A última reunião ministerial da Organização Mundial de Comércio (OMC), em dezembro, terminou com acordos nas áreas de facilitação de comércio, em alguns itens da agenda da agricultura, em algodão e em temas de interesse dos países de menor desenvolvimento relativo. Ficou, assim, afastada a ameaça de esvaziamento da OMC, pelo menos no futuro imediato. A partir dessa decisão, os países membros terão de enfrentar três desafios para manter a OMC viva: retomar efetivamente as negociações da Rodada de Doha; tentar incluir na OMC os acordos regionais e bilaterais e suas regras; e reformar a governança da instituição.

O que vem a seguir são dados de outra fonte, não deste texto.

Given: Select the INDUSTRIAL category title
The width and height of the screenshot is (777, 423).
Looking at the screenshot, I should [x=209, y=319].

Os países membros decidiram dar mandato de um ano para a OMC definir uma pauta para a retomada das negociações da Rodada de Doha. Conforme já indicado pelo diretor-geral da OMC, o brasileiro Roberto Azevêdo, realisticamente, a agenda a ser definida em 2014 terá de ser menos abrangente e mais enxuta para obter consenso. A reação dos países em desenvolvimento é previsível, como já indicou o ministro do exterior, Luiz Alberto Figueiredo: para o Brasil, a retomada das negociações da Rodada de Doha depende da inclusão na pauta das distorções comerciais na agricultura.

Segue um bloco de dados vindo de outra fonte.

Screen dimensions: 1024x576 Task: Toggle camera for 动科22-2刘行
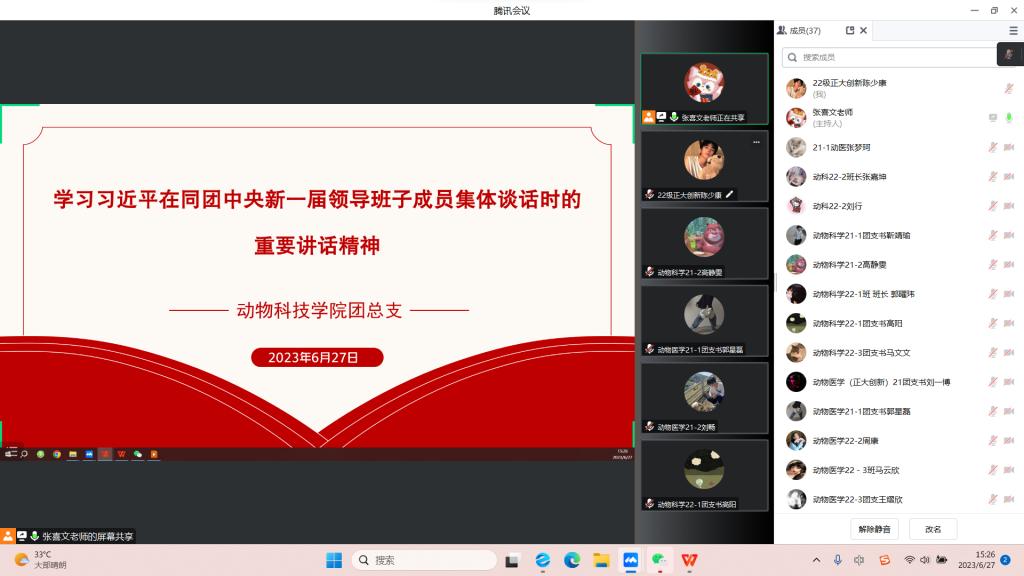click(1008, 206)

O segundo desafio é como incluir nas negociações multilaterais os acordos de livre comércio que estão sendo discutidos fora da OMC. Mais de 500 acordos regionais e bilaterais estão em exame e 345 foram notificados à organização e estão em vigor. A função de monitoramento desses acordos, um dos pilares da OMC, no entanto, não está sendo exercida por falta de condições técnicas e políticas. Como multilateralizar as concessões e as regras negociadas fora da OMC e que ultrapassam os limites hoje vigentes, como as chamadas de OMC plus (serviços, barreiras técnicas ou propriedade intelectual), bem como as que tratam de temas que estão fora do marco da OMC (investimento, meio ambiente).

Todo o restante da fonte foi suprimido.